*** Data records ***

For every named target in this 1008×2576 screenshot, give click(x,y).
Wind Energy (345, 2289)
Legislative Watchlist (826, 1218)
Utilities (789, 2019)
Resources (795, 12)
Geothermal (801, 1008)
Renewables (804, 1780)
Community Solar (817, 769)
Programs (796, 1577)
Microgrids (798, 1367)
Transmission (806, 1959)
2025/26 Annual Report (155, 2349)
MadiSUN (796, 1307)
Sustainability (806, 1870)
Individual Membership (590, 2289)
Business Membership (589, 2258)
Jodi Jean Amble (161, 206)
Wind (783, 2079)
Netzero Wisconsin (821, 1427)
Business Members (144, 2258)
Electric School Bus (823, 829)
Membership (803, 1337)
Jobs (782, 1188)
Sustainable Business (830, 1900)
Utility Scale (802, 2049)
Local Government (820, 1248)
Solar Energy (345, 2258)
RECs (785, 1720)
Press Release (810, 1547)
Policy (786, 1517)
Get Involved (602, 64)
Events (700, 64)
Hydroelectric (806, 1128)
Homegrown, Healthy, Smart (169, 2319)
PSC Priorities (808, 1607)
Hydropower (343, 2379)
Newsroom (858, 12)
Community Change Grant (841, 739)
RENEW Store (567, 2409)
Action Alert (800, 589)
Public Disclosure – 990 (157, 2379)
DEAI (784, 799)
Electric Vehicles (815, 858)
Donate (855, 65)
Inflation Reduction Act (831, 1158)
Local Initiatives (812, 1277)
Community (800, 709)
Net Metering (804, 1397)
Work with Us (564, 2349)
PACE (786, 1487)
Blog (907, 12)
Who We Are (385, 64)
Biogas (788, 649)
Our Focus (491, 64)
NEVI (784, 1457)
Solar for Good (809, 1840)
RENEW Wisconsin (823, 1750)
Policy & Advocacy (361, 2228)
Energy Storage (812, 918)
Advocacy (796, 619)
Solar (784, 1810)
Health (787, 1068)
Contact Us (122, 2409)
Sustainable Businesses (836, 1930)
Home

*** End of Data records ***

## What you need to do
Reproduce each line from the listing above that includes the word "Community".

## Your solution
Community Solar (817, 769)
Community Change Grant (841, 739)
Community (800, 709)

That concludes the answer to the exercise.